Leveraging the global reach of cloud, Druva’s DRaaS solution brings customers a number of new features, including:
- Recovery automation: As applications become more intricate, the interdependency become more complicated. Now with Druva, enterprises can automate runbook execution and streamline processes for rapid recovery.
- Failback recovery: Druva’s disaster recovery supports hybrid workload failback, such as to VMware Cloud on AWS or on-premises data centers, to align with enterprise compliance.
- Support for cloud workloads: Druva now offers the ability to capture data within customers’ AWS account and clone it across regions for testing and compliance.
- Automated disaster recovery testing: Testing is a key (and often time consuming) part of maintaining a disaster recovery solution.

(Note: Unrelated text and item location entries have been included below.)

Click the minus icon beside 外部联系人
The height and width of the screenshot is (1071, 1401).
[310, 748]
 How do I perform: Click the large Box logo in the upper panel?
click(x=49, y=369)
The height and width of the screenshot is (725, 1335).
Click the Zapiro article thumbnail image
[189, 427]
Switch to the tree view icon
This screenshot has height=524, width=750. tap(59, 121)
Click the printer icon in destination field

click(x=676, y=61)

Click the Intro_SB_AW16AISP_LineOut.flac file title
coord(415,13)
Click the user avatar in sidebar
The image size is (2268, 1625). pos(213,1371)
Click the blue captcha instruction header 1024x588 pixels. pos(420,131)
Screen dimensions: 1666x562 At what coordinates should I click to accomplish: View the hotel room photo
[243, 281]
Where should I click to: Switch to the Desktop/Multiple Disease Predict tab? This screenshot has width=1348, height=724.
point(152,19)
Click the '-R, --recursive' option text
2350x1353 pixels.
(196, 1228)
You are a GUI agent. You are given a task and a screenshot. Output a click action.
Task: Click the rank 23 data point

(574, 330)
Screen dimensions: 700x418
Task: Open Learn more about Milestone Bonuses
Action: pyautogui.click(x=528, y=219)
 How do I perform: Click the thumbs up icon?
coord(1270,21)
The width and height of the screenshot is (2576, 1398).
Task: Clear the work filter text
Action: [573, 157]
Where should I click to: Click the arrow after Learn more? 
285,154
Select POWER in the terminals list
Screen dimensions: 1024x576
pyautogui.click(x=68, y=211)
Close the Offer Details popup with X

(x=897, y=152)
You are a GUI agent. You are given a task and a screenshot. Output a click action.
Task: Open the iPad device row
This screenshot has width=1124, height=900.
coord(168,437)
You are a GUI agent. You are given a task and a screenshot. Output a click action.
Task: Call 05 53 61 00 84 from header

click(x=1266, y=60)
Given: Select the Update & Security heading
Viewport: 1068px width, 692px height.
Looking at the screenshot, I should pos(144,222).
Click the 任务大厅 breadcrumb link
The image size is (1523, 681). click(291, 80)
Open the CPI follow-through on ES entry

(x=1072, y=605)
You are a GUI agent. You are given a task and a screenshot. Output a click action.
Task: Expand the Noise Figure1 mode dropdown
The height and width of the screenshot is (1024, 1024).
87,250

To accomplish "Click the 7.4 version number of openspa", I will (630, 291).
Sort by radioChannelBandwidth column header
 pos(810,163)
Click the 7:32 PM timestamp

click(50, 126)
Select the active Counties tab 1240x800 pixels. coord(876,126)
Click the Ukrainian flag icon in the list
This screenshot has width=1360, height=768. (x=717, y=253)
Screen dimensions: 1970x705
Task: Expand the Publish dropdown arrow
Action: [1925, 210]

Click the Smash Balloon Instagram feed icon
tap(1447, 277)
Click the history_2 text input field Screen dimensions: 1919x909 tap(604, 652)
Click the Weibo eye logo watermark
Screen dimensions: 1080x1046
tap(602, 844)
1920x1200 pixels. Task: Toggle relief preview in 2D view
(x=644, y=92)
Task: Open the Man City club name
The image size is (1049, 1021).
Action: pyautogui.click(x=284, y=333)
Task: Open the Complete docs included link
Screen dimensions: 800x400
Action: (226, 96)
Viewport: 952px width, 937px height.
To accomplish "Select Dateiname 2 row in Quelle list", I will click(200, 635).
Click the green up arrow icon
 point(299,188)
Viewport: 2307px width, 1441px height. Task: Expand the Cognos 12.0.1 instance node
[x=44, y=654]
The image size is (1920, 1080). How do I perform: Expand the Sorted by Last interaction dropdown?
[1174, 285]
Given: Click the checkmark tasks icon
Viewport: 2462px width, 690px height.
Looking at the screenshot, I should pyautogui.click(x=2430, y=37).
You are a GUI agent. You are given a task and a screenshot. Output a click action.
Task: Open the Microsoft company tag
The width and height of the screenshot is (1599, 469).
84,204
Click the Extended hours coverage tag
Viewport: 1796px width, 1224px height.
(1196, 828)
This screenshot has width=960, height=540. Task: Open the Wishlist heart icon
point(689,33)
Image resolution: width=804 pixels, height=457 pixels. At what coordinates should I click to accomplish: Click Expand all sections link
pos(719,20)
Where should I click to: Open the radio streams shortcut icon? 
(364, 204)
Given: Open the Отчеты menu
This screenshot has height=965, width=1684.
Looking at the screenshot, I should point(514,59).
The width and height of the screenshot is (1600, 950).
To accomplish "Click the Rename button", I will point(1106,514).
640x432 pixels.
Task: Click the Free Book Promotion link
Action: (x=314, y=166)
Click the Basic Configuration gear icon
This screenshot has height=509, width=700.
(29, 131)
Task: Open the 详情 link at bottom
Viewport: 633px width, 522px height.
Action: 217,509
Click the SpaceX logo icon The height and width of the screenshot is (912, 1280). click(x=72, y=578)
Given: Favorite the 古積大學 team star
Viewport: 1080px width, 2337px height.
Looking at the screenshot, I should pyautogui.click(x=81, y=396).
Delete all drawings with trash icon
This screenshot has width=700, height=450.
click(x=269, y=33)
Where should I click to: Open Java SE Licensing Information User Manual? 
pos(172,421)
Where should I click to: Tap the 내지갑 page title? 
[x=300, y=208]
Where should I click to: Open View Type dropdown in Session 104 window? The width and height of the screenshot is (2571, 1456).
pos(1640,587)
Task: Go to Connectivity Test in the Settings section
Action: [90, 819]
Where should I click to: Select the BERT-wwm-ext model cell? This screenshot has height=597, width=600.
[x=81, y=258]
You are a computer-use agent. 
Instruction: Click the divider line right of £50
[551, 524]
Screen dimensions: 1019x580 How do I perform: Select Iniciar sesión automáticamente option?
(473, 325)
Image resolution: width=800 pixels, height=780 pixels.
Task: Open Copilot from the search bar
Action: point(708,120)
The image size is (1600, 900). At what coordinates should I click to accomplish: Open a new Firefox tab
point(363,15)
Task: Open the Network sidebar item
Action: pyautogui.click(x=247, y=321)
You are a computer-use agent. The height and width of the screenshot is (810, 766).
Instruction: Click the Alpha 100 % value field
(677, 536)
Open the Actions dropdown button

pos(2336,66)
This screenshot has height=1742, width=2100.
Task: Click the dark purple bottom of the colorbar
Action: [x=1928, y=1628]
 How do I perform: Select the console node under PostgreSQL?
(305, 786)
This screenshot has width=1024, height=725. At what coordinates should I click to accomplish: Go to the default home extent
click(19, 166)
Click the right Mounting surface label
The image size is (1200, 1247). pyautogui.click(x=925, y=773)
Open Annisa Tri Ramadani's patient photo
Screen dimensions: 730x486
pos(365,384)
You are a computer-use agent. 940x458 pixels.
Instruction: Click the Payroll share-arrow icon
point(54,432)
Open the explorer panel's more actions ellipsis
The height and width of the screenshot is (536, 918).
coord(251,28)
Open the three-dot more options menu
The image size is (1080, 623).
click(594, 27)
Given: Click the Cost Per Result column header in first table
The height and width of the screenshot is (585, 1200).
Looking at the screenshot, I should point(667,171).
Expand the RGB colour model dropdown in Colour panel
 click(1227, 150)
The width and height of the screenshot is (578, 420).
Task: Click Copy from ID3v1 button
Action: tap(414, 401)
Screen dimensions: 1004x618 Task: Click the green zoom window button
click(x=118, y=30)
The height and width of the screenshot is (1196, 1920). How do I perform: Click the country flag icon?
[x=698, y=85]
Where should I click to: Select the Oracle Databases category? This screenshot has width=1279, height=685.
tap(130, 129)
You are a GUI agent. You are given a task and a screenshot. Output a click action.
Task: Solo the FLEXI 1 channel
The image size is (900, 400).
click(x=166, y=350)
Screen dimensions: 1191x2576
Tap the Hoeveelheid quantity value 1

Now, enterprises can automate the process, ensuring the team is prepared for a potential disaster, while also meeting compliance and audit requirements.
- Replication and mobility: Users have the ability to replicate virtual machines, clone full VPCs, and also move them cross-region for test and development, and greater resiliency.
“It’s clear that disaster recovery solutions are becoming increasingly important to business operations and the inherent benefits of cloud-based services makes it the de-facto choice for future-proofing enterprise disaster recovery,” said Phil Goodwin, Research Director, IDC. “Solutions such as Druva’s which leverage AWS’ global reach, instant scalability, and cost competitive offerings, will be compelling solutions in a market that is increasingly looking for alternatives to traditional on-premises solutions.”
“As a key partner for financial and investment firms, ensuring business continuity and minimizing the impact of potential disasters is critical,” said Eric Beville, systems administrator, Synthesis Technologies. “Druva’s VPC cloning ability is a game changer for us, and will eliminate the extensive manual snapshot process we previously required. Other features, like failback, are incredibly powerful tools that will help our team manage a disaster recovery situation.”